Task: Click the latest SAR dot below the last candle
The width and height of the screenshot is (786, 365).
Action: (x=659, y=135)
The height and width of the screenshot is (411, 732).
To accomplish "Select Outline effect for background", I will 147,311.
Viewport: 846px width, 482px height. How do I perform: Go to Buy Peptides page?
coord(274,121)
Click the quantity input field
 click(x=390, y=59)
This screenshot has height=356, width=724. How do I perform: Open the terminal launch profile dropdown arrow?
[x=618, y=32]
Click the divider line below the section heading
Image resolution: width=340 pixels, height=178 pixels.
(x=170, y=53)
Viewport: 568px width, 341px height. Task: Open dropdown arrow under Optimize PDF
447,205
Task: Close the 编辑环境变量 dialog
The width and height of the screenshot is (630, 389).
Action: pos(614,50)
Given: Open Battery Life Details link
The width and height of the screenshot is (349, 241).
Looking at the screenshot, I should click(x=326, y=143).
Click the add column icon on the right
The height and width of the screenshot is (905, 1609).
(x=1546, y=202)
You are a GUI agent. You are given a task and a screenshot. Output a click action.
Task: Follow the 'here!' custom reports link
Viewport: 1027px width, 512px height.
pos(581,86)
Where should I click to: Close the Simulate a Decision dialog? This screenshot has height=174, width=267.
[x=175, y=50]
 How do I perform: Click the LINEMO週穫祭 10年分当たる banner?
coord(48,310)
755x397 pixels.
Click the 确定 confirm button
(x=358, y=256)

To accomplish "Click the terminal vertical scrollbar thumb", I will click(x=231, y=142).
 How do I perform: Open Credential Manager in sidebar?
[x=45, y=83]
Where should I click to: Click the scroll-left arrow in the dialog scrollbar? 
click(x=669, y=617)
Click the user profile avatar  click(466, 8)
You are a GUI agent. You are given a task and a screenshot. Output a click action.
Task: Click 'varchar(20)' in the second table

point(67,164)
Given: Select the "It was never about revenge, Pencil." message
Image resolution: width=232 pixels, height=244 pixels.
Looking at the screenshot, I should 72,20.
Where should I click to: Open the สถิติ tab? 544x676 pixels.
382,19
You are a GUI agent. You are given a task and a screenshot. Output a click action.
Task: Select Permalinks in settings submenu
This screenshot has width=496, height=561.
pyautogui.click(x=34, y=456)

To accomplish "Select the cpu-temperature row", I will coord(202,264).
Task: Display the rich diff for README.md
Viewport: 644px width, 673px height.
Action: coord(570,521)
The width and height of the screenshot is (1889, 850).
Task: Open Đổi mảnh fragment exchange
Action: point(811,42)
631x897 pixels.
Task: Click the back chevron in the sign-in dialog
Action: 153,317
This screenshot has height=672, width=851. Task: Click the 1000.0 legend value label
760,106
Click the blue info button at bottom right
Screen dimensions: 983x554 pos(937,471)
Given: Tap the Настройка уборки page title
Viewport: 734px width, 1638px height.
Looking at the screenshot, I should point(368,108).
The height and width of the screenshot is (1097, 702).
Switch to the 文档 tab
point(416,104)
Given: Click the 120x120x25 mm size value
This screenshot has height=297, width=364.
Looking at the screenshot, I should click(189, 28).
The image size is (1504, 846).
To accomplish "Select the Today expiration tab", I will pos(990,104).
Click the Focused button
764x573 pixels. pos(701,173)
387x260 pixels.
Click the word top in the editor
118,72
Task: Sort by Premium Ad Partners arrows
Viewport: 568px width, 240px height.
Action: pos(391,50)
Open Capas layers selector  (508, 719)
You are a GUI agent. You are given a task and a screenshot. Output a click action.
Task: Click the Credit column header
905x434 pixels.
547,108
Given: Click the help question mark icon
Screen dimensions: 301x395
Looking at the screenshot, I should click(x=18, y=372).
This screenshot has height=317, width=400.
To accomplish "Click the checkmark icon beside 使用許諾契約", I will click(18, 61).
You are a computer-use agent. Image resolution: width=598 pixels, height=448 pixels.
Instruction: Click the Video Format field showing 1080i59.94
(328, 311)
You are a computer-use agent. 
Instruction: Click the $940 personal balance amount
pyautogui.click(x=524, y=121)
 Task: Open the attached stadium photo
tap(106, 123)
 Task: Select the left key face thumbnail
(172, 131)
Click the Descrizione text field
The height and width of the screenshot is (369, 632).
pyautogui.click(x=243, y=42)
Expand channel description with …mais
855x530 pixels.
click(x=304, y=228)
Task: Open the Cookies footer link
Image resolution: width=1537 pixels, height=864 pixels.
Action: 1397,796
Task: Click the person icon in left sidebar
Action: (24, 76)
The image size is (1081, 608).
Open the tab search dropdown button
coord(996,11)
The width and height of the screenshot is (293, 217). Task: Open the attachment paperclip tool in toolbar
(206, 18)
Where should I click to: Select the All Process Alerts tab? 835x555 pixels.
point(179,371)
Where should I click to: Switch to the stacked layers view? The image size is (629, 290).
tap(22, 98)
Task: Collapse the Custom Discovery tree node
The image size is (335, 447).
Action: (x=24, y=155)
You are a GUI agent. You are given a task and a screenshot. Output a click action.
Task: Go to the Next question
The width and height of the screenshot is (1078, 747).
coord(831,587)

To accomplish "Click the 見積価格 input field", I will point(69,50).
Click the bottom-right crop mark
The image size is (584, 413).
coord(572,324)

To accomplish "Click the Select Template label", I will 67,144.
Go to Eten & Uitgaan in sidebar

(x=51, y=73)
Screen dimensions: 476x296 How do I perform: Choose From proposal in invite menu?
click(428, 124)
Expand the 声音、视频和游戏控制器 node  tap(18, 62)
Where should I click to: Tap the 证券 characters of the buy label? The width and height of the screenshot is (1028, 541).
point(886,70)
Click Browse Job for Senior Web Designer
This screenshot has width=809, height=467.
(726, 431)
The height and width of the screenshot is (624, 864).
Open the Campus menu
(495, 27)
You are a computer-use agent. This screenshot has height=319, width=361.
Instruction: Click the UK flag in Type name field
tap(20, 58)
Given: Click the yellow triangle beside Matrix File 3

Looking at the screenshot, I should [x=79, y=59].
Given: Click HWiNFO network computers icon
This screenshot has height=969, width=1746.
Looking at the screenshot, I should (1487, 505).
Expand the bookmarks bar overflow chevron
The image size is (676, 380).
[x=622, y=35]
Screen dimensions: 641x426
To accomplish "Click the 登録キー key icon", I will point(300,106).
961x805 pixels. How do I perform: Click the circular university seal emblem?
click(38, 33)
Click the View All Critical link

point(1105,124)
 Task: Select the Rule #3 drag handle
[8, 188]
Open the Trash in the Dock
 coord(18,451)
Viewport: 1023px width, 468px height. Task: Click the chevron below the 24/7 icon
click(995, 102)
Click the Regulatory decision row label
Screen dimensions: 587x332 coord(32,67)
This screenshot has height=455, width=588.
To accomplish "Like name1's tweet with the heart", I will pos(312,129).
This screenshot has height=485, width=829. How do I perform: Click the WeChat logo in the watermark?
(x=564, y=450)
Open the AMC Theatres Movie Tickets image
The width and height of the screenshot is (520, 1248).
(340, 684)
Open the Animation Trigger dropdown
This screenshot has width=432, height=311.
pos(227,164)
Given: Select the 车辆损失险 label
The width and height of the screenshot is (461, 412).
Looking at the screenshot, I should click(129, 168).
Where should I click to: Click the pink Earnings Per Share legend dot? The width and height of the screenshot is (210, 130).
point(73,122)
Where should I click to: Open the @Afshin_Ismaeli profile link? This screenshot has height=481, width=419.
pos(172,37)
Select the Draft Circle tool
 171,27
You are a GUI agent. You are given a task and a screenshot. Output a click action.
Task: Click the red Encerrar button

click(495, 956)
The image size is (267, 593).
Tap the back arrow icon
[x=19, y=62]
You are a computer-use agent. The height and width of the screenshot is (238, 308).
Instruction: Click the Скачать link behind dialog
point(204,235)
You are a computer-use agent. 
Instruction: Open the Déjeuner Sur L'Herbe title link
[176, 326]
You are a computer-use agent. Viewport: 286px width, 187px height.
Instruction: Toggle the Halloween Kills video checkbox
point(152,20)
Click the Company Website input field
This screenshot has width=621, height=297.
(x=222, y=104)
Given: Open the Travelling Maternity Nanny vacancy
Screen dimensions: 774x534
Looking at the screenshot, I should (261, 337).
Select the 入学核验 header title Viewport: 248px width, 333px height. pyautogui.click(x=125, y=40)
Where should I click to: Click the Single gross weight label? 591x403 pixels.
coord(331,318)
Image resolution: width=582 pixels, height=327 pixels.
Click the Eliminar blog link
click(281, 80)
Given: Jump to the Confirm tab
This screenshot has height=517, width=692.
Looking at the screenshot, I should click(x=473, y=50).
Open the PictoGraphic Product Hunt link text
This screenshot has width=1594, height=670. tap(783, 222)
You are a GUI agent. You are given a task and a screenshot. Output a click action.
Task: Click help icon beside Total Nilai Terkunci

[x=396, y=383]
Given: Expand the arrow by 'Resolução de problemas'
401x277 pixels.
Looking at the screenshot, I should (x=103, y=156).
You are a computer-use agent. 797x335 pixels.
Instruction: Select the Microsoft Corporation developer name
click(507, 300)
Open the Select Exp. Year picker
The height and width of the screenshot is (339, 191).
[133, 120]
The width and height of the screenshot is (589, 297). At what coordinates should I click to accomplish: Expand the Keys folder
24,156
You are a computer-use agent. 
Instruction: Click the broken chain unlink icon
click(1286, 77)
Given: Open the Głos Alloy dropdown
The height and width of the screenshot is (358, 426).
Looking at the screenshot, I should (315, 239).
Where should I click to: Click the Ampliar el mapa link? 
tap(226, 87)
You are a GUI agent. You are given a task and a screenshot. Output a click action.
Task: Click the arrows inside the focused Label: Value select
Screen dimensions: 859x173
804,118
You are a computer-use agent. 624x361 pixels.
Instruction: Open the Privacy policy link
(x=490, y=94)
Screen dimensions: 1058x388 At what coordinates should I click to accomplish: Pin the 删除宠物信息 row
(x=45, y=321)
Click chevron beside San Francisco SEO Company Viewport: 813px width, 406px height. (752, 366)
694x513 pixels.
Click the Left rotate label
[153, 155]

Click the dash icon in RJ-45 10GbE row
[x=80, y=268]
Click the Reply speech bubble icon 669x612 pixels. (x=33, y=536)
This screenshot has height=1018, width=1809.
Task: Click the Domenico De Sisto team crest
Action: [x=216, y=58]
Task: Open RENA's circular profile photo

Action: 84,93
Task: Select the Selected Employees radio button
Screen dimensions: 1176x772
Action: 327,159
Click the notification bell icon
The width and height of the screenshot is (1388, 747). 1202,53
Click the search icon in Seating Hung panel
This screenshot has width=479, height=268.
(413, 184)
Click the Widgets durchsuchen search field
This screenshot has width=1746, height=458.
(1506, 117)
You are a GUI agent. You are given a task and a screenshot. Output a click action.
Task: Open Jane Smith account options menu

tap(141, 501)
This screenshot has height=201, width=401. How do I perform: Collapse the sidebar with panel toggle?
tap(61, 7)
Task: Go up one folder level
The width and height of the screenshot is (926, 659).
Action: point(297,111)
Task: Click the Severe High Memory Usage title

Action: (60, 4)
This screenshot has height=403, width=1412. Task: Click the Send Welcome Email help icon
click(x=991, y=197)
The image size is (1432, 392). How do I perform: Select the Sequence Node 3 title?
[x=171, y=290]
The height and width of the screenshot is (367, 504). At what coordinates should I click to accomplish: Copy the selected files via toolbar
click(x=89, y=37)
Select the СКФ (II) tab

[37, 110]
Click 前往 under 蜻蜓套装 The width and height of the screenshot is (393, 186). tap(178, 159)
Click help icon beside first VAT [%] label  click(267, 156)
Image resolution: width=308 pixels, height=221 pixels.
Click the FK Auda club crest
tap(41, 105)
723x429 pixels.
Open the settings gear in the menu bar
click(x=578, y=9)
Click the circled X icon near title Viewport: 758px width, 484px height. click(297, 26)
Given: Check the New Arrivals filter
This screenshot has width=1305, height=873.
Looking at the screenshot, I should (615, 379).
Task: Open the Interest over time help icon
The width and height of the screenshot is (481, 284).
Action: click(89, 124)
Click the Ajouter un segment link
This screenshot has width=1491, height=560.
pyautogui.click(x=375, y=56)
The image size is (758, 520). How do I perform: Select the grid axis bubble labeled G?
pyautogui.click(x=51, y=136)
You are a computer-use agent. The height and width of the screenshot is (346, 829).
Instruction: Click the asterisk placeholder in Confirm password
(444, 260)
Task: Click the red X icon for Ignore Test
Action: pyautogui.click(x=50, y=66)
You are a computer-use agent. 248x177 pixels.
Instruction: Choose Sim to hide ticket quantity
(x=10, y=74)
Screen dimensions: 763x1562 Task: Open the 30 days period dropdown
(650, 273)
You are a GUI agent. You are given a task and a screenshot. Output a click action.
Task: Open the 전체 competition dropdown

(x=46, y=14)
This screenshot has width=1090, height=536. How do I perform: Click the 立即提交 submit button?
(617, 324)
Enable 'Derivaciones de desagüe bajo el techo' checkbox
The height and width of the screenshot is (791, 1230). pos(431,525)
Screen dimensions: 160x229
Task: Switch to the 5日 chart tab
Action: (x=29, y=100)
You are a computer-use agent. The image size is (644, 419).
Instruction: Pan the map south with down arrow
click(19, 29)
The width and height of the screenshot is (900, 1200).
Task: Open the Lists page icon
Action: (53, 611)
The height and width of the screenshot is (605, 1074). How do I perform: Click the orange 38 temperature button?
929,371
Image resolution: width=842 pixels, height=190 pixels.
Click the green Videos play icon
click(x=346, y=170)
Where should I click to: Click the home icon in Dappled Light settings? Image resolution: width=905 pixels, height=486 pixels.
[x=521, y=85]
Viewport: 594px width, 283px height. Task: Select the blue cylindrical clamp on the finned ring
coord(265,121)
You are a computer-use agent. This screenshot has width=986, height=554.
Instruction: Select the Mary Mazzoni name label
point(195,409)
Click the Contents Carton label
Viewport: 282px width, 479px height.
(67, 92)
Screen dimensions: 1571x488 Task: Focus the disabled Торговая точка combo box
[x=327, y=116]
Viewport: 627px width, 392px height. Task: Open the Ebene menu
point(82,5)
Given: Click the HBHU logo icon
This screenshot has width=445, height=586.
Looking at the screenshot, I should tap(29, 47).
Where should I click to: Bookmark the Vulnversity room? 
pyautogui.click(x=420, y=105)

········

- What is being asked
From the top of the material above, please transcribe each line exactly. Include the line with "The height and width of the screenshot is (411, 732)." and end there.

- Answer to this task
Task: Click the latest SAR dot below the last candle
The width and height of the screenshot is (786, 365).
Action: (x=659, y=135)
The height and width of the screenshot is (411, 732).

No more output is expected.